With strong double digit sales increases in every region and nearly 60% earnings growth from a company selling high priced jewelry in the middle of a worldwide economic crunch, I would have to agree with that assessment.
About the author:I'm a value investor, with a focus on patience; I look to buy great companies that are suffering from short term issues, and hope to load up when these opportunities present themselves. As this would suggest, I run a fairly concentrated portfolio by most standards, usually with 8-10 names; from the perspective of a businessman rather than a market participant / stock trader, I believe this is more than sufficient diversification.

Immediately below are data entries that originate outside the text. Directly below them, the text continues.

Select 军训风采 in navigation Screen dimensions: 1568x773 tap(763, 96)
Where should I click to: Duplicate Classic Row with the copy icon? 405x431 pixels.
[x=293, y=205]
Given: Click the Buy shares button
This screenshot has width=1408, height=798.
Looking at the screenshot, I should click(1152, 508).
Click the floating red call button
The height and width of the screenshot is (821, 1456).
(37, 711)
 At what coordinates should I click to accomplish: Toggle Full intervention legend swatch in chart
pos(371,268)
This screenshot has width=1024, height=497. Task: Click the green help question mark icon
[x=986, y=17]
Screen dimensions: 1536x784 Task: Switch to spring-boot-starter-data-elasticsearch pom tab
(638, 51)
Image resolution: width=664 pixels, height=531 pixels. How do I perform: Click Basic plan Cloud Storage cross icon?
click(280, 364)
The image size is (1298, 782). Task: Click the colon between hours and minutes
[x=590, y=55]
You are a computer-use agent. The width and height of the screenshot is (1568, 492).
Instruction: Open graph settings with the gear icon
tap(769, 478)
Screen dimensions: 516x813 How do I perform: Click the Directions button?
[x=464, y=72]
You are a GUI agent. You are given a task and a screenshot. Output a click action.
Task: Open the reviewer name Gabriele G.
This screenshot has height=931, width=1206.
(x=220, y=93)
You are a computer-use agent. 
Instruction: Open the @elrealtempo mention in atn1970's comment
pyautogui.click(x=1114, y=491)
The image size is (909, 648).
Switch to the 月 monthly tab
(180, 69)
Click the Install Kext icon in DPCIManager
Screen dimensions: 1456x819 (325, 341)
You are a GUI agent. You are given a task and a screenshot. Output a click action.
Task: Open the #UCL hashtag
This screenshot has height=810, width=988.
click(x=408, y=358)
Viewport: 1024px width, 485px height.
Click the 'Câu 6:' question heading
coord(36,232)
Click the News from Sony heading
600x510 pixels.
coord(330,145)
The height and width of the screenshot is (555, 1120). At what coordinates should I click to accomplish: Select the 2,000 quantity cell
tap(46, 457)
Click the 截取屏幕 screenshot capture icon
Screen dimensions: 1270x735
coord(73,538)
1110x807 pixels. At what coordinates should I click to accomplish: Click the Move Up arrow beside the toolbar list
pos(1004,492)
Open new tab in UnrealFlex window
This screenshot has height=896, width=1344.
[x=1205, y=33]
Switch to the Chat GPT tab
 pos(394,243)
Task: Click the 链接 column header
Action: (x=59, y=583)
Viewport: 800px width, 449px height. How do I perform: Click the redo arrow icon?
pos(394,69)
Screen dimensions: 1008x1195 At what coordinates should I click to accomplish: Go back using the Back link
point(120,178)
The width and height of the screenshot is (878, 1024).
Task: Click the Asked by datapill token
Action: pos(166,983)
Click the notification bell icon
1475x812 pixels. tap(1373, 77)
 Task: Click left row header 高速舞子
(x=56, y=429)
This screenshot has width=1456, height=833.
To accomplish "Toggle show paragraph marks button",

I hope to own a collection of great businesses; to ever sell one, I would demand a substantial premium to the average market valuation due to what I believe are the understated benefits to the long term investor of superior fundamentals and time on intrinsic value. I don't have a target when I purchase a stock; my goal is to replicate the underlying returns of the business in question - which if I've done my job properly, should be very attractive over a period of many years.